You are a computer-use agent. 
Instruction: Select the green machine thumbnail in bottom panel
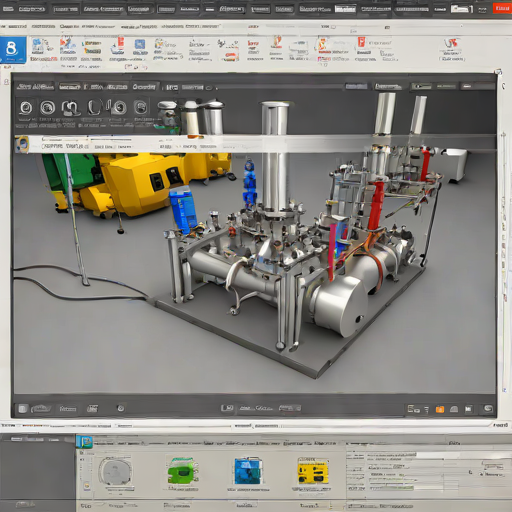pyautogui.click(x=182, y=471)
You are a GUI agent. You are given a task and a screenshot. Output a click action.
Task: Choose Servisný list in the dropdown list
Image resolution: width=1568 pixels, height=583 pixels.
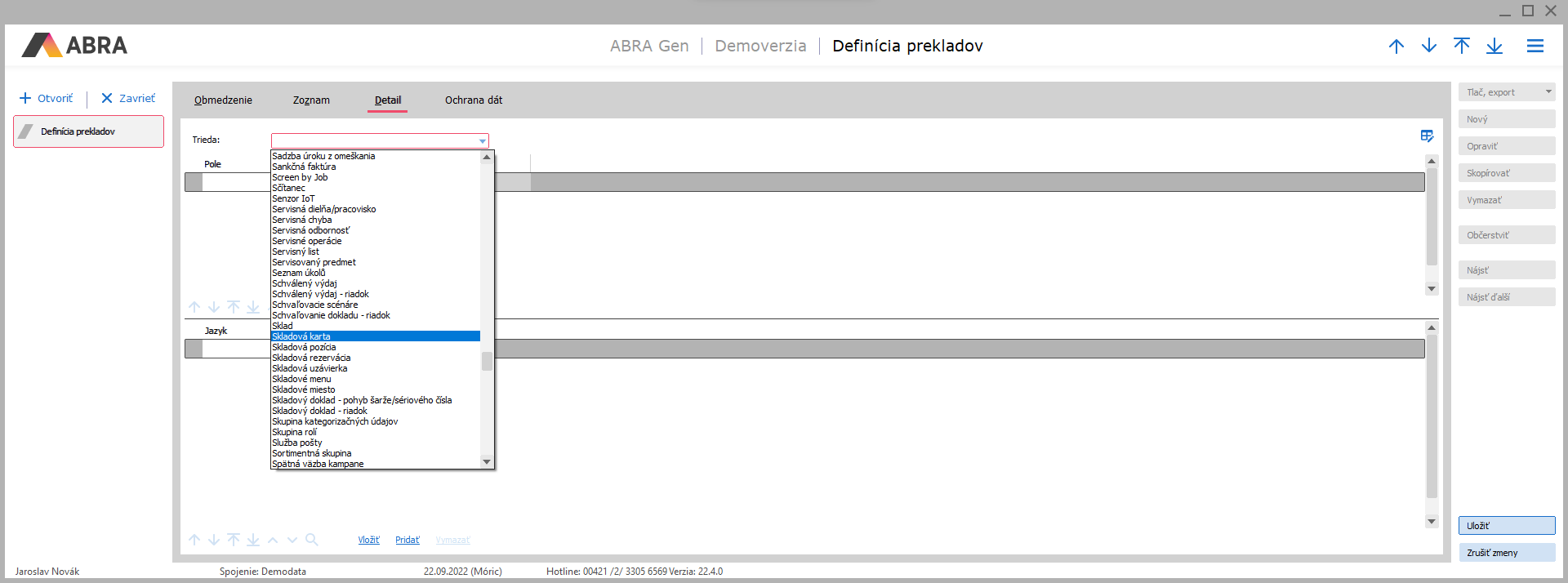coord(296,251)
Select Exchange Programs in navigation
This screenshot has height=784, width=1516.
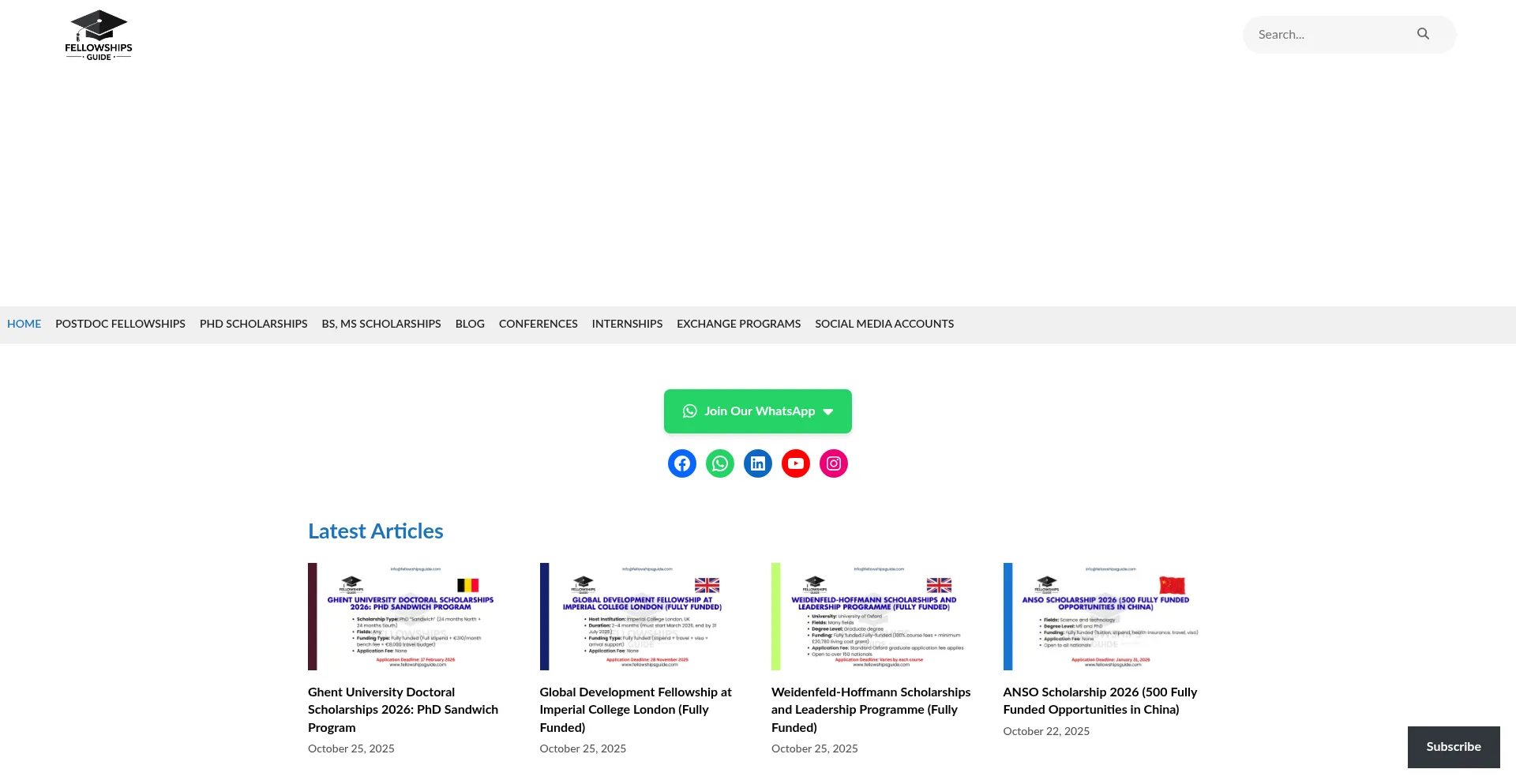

........

> [What you should do]: Please set down, exactly and with no pictures, the lines in the entries above starting at the one holding "You are a GUI" and ending at the one holding "Select Exchange Programs in navigation", ends included.

> [Solution to the exercise]:
You are a GUI agent. You are given a task and a screenshot. Output a click action.
Task: Choose Servisný list in the dropdown list
Image resolution: width=1568 pixels, height=583 pixels.
coord(296,251)
Select Exchange Programs in navigation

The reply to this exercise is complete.